Surdity

Let us swop hats and excheck a few strong verbs weak oach eather yapyazzard abast the blooty creeks.

— FW 16

Thus begins the conversation between Mutt and Jute in the early pages of Finnegans Wake. It continues rather like a dialogue of the deaf:

Jute.— Yutah!
Mutt.— Mukk’s pleasurad.
Jute.— Are you jeff?
Mutt.— Somehards.
Jute.— But you are not jeffmute?
Mutt.— Noho. Only an utterer.
Jute.— Whoa? Whoat is the mutter with you?
Mutt.— I became a stun a stummer.
Jute.— What a hauhauhauhaudibble thing, to be cause! How, Mutt?
Mutt.— Aput the buttle, surd.

That last word is not often heard in everyday English, but it suits the story here, as the primal meaning of its Latin root surdus is “deaf.” But then the notion of “hard of hearing” slips over (by way of stuttering, stammering and muttering) into “hard to hear,” and thence to “unintelligible” or “irrational,” and thence to “meaningless.” This diversity was documented by C.S. Peirce in the Century Dictionary:

In his later work on logic as ‘the Basis of Pragmatism,’ Peirce used the word as a technical term applied to ‘the relation implied in duality,’ which ‘is essentially and purely a dyadic relation’ (EP2:382). A surd relation is the opposite of a dicible one. In less Latinate diction, you could say that a surd relation is “unsayable,” or perhaps “unreasonable.” It can be experienced but not really described.

For the only kind of relation which could be veritably described to a person who had no experience of it is a relation of reason. A relation of reason is not purely dyadic: it is a relation through a sign: that is why it is dicible. Consequently the relation involved in duality is not dicible, but surd …

EP2:382-3

Since all reasoning is in signs, a ‘relation of reason’ is triadic even if it seems to have only two correlates, two ‘subjects’ (like Mutt and Jute). It lacks the surdity of a ‘purely dyadic relation.’ But the only way our two ‘jeffmutes’ could enter into a purely dyadic relation would be to collide with each other, perhaps in a head-butting battle. The duality of their duel is clear enough ‘aput the buttle,’ but they do manage to swop hats and excheck a few verbs, thus making their relationship more triadic. If they both sound a bit “stunned,” maybe that’s just the effect of taking turns at the bottle.

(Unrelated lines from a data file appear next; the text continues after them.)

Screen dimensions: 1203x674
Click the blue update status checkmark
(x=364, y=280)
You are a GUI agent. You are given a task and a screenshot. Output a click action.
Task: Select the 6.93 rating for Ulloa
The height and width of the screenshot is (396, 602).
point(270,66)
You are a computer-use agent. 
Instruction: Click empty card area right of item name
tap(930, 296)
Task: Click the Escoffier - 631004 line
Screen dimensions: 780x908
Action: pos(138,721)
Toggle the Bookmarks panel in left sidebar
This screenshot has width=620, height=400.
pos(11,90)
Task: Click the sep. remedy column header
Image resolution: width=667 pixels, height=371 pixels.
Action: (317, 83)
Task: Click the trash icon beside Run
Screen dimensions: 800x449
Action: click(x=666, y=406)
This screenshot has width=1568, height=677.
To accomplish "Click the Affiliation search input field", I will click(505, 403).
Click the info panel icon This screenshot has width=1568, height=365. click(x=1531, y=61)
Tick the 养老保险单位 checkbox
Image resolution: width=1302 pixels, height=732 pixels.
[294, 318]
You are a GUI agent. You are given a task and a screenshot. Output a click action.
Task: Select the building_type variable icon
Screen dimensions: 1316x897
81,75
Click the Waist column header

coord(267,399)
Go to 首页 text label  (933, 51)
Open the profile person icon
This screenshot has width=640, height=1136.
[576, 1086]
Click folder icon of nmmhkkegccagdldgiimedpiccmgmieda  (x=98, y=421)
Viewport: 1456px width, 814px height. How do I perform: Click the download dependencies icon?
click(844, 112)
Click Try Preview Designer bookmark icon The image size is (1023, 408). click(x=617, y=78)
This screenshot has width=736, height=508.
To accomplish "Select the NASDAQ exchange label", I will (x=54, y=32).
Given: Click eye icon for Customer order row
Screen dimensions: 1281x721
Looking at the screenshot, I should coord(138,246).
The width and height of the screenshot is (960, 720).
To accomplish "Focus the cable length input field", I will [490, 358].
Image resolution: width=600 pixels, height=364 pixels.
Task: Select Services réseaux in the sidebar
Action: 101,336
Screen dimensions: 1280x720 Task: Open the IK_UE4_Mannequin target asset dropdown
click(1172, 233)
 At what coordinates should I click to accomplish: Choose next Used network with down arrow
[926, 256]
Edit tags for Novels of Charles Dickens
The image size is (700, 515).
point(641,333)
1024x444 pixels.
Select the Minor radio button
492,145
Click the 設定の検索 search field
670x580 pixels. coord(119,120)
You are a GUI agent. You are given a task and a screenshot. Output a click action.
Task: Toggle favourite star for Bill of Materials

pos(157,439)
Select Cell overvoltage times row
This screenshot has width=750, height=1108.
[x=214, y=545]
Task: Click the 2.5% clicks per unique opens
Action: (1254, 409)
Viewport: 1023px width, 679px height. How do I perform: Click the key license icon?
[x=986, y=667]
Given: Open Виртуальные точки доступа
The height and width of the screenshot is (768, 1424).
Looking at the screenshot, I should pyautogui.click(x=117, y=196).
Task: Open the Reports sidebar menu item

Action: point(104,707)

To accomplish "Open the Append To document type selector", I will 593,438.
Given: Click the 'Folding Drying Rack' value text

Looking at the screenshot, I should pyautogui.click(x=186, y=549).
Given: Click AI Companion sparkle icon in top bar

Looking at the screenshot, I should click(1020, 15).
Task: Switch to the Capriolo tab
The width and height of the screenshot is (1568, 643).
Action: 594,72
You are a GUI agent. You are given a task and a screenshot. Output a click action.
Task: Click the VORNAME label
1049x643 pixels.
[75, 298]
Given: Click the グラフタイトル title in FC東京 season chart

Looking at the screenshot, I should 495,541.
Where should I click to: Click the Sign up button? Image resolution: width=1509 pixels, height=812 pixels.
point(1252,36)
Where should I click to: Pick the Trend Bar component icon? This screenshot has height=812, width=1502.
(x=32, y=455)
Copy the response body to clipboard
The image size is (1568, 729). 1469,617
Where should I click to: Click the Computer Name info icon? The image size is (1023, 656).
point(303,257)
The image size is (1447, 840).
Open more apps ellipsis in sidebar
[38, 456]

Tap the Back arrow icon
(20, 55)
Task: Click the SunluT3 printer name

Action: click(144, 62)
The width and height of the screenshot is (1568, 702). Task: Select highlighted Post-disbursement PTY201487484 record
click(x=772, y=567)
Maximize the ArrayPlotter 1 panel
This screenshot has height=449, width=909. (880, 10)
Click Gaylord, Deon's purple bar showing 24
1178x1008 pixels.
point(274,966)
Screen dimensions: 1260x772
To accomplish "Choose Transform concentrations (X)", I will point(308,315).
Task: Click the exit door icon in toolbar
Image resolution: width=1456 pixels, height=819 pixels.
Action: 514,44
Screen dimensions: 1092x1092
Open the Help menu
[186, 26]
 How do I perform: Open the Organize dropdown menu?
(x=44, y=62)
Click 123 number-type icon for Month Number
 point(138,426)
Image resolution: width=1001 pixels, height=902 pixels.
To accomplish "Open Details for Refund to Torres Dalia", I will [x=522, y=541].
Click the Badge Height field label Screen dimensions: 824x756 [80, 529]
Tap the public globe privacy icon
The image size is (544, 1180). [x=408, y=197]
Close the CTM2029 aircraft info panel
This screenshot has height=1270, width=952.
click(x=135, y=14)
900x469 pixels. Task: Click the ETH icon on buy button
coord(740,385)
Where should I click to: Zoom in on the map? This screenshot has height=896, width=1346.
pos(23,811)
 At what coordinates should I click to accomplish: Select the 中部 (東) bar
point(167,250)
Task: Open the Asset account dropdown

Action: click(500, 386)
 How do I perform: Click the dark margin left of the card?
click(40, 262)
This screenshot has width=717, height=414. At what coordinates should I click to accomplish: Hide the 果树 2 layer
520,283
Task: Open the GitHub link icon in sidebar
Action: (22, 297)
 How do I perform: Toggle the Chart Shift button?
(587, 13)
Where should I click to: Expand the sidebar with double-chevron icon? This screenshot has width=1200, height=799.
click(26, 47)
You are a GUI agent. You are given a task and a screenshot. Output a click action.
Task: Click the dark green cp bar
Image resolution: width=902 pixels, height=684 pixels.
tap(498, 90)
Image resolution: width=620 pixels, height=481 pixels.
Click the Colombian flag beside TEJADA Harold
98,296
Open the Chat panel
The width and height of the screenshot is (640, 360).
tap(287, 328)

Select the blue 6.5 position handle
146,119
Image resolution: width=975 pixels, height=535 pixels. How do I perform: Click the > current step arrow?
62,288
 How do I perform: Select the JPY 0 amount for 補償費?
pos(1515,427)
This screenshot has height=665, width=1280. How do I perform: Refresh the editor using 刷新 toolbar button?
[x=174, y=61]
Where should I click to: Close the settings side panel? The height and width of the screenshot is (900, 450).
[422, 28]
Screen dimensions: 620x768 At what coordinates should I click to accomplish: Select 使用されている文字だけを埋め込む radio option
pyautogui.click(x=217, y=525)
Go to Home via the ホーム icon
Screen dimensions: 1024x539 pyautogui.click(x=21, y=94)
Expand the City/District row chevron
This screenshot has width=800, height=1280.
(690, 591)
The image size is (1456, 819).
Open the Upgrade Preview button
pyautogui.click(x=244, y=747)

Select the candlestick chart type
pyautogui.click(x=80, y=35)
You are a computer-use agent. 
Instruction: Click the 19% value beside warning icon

Turning to genuine triadic relations, and thus to signs, we find that the Secondness of the dynamic relation between Sign and Object – or in communication, the duality between Utterer and Interpreter – must also be genuine, must be a ‘real’ relation, not a ‘relation of reason.’ As explained elsewhere, the element of Secondness or surdity must be involved in any honest attempt to understand, speak or hear the truth.

This may sound unsound or even absurd, but it is borne out by the twisted history of words themselves. If our language were entirely rational, for instance, the word absurd would mean “far from surd,” just as abnormal means “far from normal.” But in fact surd and absurd mean pretty much the same thing. Why? It’s hard to say, surd.

As Peirce remarked in the Century Dictionary, absurd is ‘a word of disputed origin’ – there is no dispute about what it actually means in everyday discourse, but a reasonable account of how it came to mean that has to choose between two possible significations of the prefix ab-. If it means “away from” (as in “absent” or “abnormal”), then combining it with the Latin root surd could not generate the usual meaning of absurd. Some say that the -surd part might come from a Sanskrit root that sounds similar but means “sound” (rather than “deaf”). Then absurd could have meant something like “inharmonious,” and thence “unsound” in the sense of “unreasonable.” The other side in the dispute say that the Latin and English surd is the root, but the prefix ab- acts as an ‘intensive’ rather than a negative (as it seems to do in “aboriginal”), thus making absurdity even more unreasonable or nonsensical than surdity.

The point is that, whether we can explain it or not, the common sense of the word absurd is “contrary to common sense” (CD), because that is how people actually use it. Likewise actual facts, no matter how well known, always carry a residue of unspeakable or inexplicable surdity. ‘Facts don’t do what I want them to,’ as Byrne and Eno put it. The element of Secondness in them keeps our knowledge real and our quest for Truth honest.